KUTIPAN SUMBER =>

....

Kajian ini merupakan translite dari kitab " AHLAL MUSAMAROH fi hikayatil aulia'il 'asyroh (MANISNYA OBROLAN MALAM, yang menceritakan wali sepuluh) yang disusun oleh Abul Fadlol bin Abdusy Syakur dari desa Senori, kabupaten Tuban.
Kajian ini diterbitkan setiap hari jumat
----------------------------------------------------------------------------------------------------
1.4. Raden Bondan Kejawan ( Lembu
Peteng )

....

DATA TEREKSTRAKSI =>
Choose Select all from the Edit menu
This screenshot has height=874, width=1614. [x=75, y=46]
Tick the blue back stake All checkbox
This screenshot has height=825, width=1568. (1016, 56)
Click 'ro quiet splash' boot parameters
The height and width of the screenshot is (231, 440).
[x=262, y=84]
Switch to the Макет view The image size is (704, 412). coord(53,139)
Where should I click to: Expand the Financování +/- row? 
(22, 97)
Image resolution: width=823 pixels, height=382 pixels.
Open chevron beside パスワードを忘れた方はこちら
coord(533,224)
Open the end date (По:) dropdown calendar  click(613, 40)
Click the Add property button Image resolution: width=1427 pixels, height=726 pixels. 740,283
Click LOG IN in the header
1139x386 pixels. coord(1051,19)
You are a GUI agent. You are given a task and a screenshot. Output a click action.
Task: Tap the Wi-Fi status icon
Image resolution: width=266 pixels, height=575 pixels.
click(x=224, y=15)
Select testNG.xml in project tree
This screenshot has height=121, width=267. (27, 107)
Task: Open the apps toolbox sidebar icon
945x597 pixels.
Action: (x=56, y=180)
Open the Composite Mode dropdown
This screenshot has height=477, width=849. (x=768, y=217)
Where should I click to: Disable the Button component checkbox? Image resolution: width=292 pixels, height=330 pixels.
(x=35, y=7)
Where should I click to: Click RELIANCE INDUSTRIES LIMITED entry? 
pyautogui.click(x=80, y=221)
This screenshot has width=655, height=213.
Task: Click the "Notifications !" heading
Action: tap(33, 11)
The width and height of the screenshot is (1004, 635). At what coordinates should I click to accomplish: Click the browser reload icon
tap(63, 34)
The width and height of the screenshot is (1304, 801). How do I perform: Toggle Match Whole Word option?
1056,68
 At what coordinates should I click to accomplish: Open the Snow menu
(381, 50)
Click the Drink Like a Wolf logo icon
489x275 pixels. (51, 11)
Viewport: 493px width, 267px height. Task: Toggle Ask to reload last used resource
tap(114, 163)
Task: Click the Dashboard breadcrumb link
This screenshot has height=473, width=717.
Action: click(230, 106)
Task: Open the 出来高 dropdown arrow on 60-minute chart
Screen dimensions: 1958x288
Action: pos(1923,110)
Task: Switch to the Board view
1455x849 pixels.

....

Salin bagian kutipan sumber dari "Kajian ini merupakan" sampai "Senori, kabupaten Tuban." tanpa perubahan.

Kajian ini merupakan translite dari kitab " AHLAL MUSAMAROH fi hikayatil aulia'il 'asyroh (MANISNYA OBROLAN MALAM, yang menceritakan wali sepuluh) yang disusun oleh Abul Fadlol bin Abdusy Syakur dari desa Senori, kabupaten Tuban.